Data shown =>
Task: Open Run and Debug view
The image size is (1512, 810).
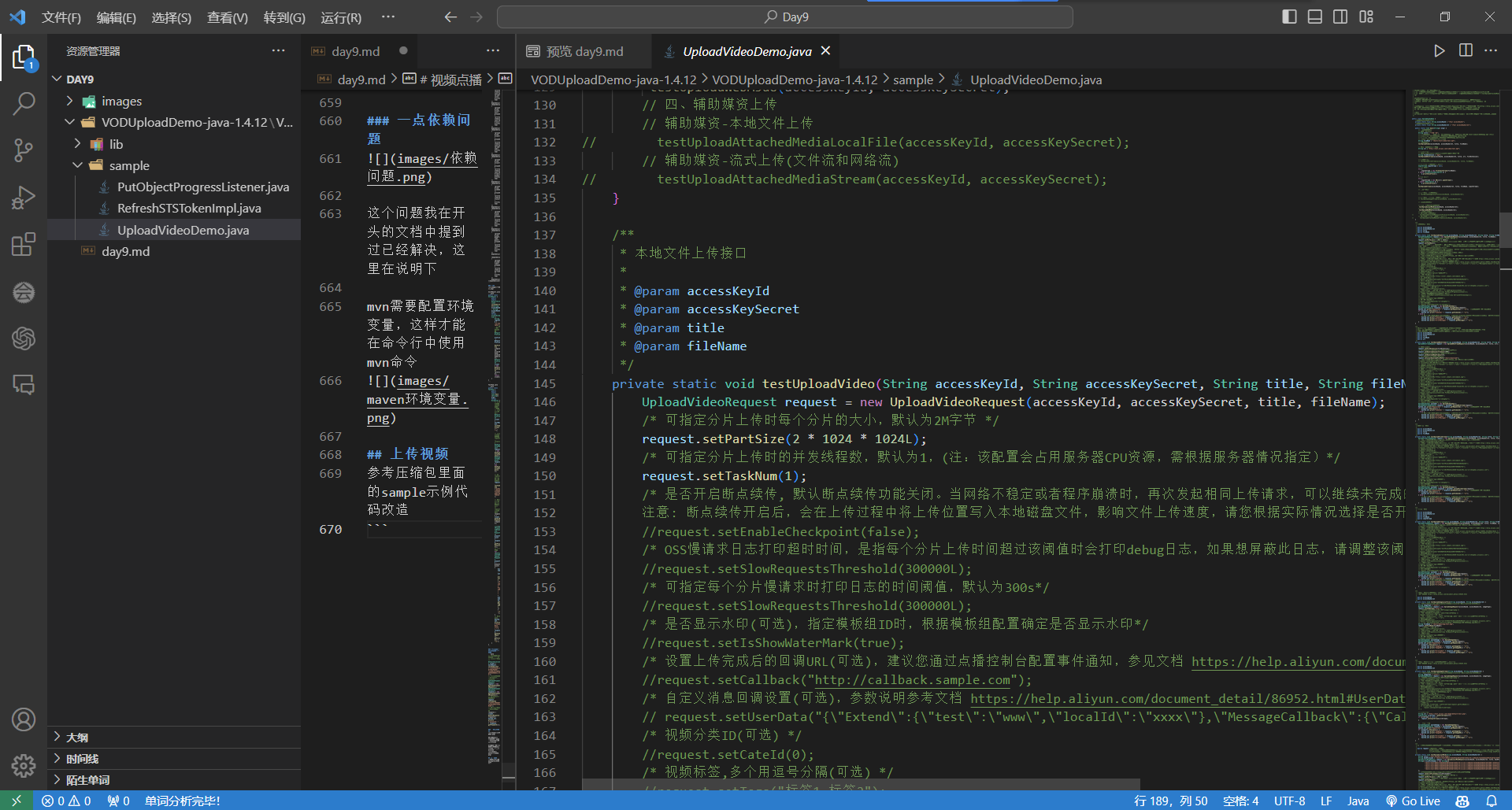Action: click(x=24, y=197)
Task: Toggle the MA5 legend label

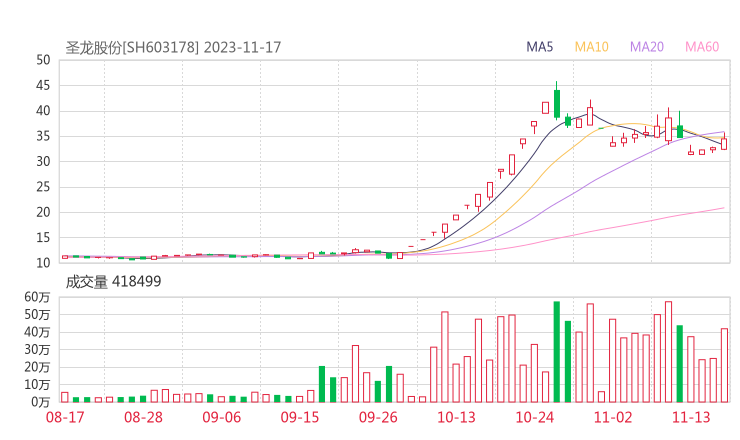Action: pyautogui.click(x=540, y=47)
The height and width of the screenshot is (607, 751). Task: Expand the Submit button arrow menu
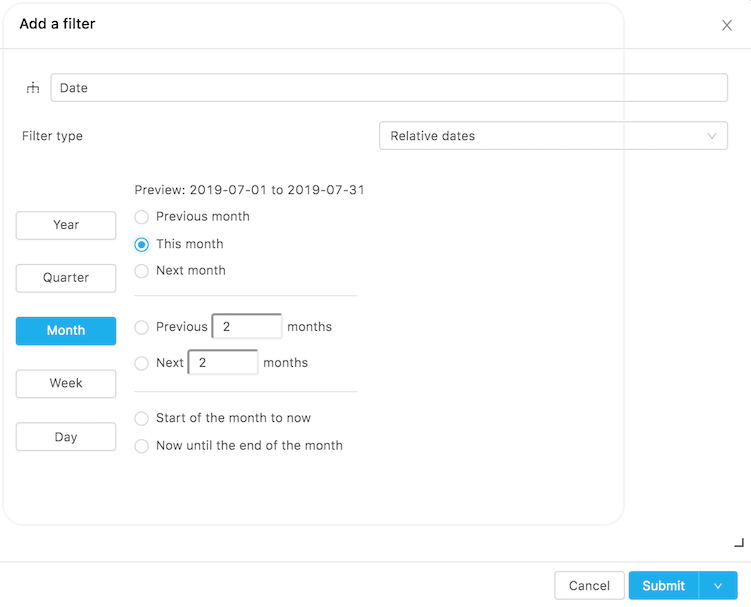click(x=718, y=586)
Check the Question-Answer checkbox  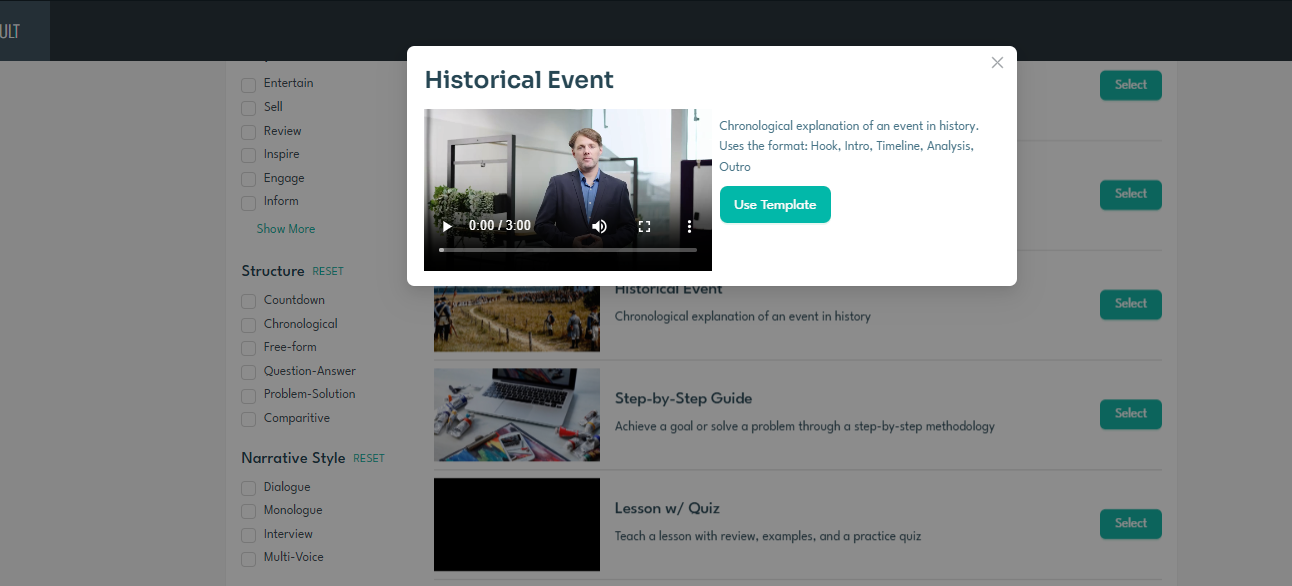click(x=249, y=372)
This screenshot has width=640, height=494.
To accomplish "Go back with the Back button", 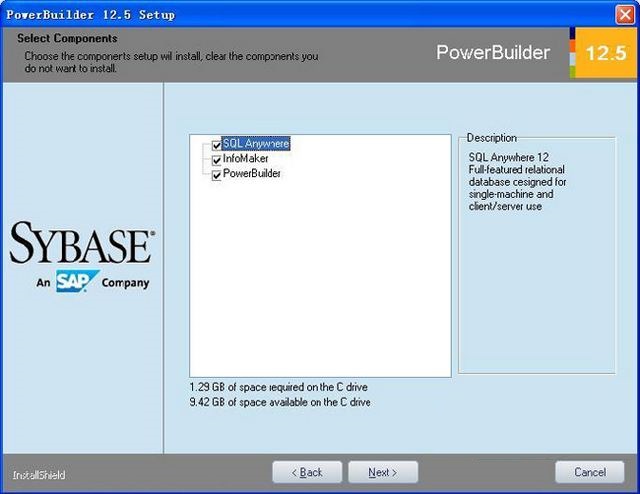I will 307,472.
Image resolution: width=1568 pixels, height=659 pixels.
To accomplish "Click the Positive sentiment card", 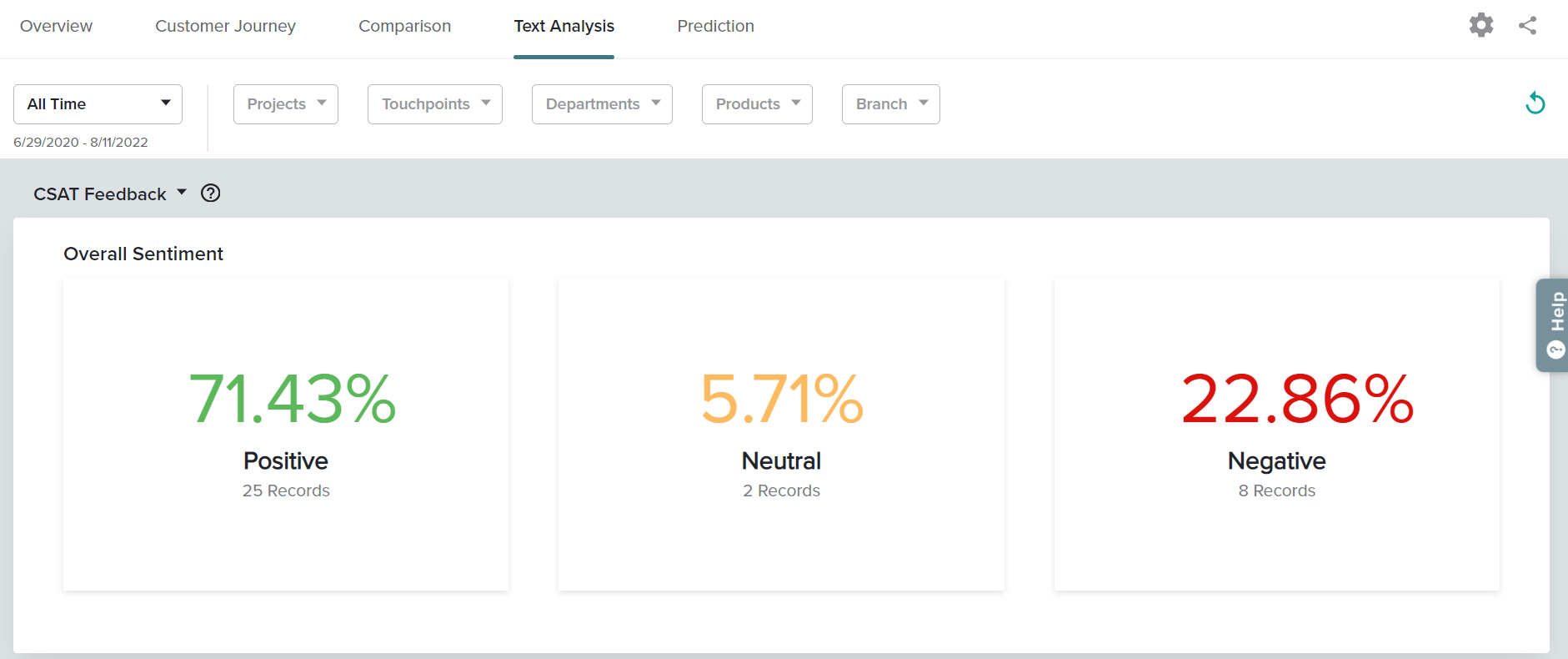I will coord(286,434).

Task => From the material above, pull out every line that contains the word "height", copying each line in full and keeping the original order.

Written reply =>
The height and width of the screenshot is (607, 751). Task: Expand the Submit button arrow menu
This screenshot has width=640, height=494.
Image resolution: width=1568 pixels, height=659 pixels.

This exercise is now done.